The flaw (CVE-2019-8605), a use-after-free issue existing in the kernel, could enable a malicious application to execute arbitrary code with system privileges in up-to-date iOS devices. Worse, the flaw allows phones to be jailbroken — and a public jailbreak was released last week to take advantage of it on phones running the latest version of iOS.
“A malicious application may be able to execute arbitrary code with system privileges,” according to Apple’s newest iOS patch, iOS 12.4.1, released on Monday. “A use after free issue was addressed with improved memory management.”

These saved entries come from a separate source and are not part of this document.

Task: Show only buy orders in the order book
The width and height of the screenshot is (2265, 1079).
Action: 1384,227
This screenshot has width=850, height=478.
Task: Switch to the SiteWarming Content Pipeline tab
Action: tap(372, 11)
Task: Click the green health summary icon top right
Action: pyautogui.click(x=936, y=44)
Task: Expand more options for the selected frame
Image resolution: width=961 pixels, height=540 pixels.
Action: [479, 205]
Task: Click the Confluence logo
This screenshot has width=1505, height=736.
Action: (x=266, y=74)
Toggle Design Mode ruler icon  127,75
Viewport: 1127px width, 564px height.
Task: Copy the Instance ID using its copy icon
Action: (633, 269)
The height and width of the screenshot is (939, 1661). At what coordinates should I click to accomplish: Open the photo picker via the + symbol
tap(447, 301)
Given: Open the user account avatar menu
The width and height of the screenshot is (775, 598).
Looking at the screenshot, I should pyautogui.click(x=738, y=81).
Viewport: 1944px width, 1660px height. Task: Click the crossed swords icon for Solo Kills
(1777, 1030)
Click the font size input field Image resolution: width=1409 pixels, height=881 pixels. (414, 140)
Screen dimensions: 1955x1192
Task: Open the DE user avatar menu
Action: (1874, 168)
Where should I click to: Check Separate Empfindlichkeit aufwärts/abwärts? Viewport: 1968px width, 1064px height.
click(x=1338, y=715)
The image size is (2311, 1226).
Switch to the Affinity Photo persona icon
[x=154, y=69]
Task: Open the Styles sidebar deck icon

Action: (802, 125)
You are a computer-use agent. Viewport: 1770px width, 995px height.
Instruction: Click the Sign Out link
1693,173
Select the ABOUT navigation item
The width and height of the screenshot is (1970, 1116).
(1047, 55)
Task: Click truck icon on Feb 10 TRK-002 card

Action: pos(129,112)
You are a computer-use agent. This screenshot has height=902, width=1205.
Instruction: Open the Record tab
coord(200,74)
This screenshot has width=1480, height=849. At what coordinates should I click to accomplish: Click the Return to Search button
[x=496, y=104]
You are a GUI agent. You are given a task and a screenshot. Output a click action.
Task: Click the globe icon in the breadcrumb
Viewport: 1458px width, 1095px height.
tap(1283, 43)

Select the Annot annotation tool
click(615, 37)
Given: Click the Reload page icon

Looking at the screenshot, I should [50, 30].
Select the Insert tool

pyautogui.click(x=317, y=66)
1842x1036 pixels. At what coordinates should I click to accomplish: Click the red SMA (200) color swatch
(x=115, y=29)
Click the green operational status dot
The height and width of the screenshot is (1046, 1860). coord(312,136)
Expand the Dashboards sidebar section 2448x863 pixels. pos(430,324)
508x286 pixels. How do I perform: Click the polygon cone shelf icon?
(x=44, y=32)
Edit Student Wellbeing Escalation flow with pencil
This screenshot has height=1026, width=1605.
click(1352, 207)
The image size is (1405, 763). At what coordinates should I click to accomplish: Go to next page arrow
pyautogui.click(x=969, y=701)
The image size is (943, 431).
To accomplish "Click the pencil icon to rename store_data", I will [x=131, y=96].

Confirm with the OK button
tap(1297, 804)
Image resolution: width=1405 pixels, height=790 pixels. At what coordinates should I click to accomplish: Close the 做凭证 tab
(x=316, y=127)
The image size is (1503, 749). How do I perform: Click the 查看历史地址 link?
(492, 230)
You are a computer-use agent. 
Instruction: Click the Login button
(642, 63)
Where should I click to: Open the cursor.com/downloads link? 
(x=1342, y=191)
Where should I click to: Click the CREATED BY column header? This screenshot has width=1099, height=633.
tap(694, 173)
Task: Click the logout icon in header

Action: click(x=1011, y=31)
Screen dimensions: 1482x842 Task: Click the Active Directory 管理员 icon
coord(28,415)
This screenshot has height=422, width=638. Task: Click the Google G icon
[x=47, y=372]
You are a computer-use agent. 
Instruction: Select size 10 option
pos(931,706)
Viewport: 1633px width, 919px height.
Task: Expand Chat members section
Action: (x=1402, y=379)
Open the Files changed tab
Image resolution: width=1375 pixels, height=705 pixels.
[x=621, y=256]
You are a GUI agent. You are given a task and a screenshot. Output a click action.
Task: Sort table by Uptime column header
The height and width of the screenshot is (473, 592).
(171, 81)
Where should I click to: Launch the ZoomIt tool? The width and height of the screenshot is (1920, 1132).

The release of public jailbreaks — a method to escape Apple’s limitations on what apps and code can run on the iPhone – are atypical, especially for up-to-date phones. Jailbreaks are useful for those wanting to install custom code, add features or perform security research outside the purview of the Apple ecosystem – but can also expose phones to spyware and malware attacks.
The bug was initially discovered by Google Project Zero research Ned Williamson, who after the initial patch published an exploit for iOS 12.2, dubbed “SockPuppet,” that utilized the vulnerability to “achieve the kernel_task port on iOS 12.2 on [the]iPhone 6S+.”
Apple patched the vulnerability in a previous May update, but its most recent operating system update, iOS 12.4, accidentally unpatched the fix. Then, on Aug. 18 a hacker under the alias “Pwn20wnd” on Github released various fine-tuned jailbreaks for the latest version of iOS, based on SockPuppet.
“Pwn20wnd,” who was also credited in Apple’s Monday update, on Twitter confirmed the patch.
I can confirm the exploit was patched in iOS 12.4.1 – – Stay on iOS 12.4!
— @Pwn20wnd (@Pwn20wnd) August 26, 2019
Apple did not respond to a request for comment from Threatpost.
The phone giant also released updates for macOS Mojave and tvOS addressing the kernel vulnerability.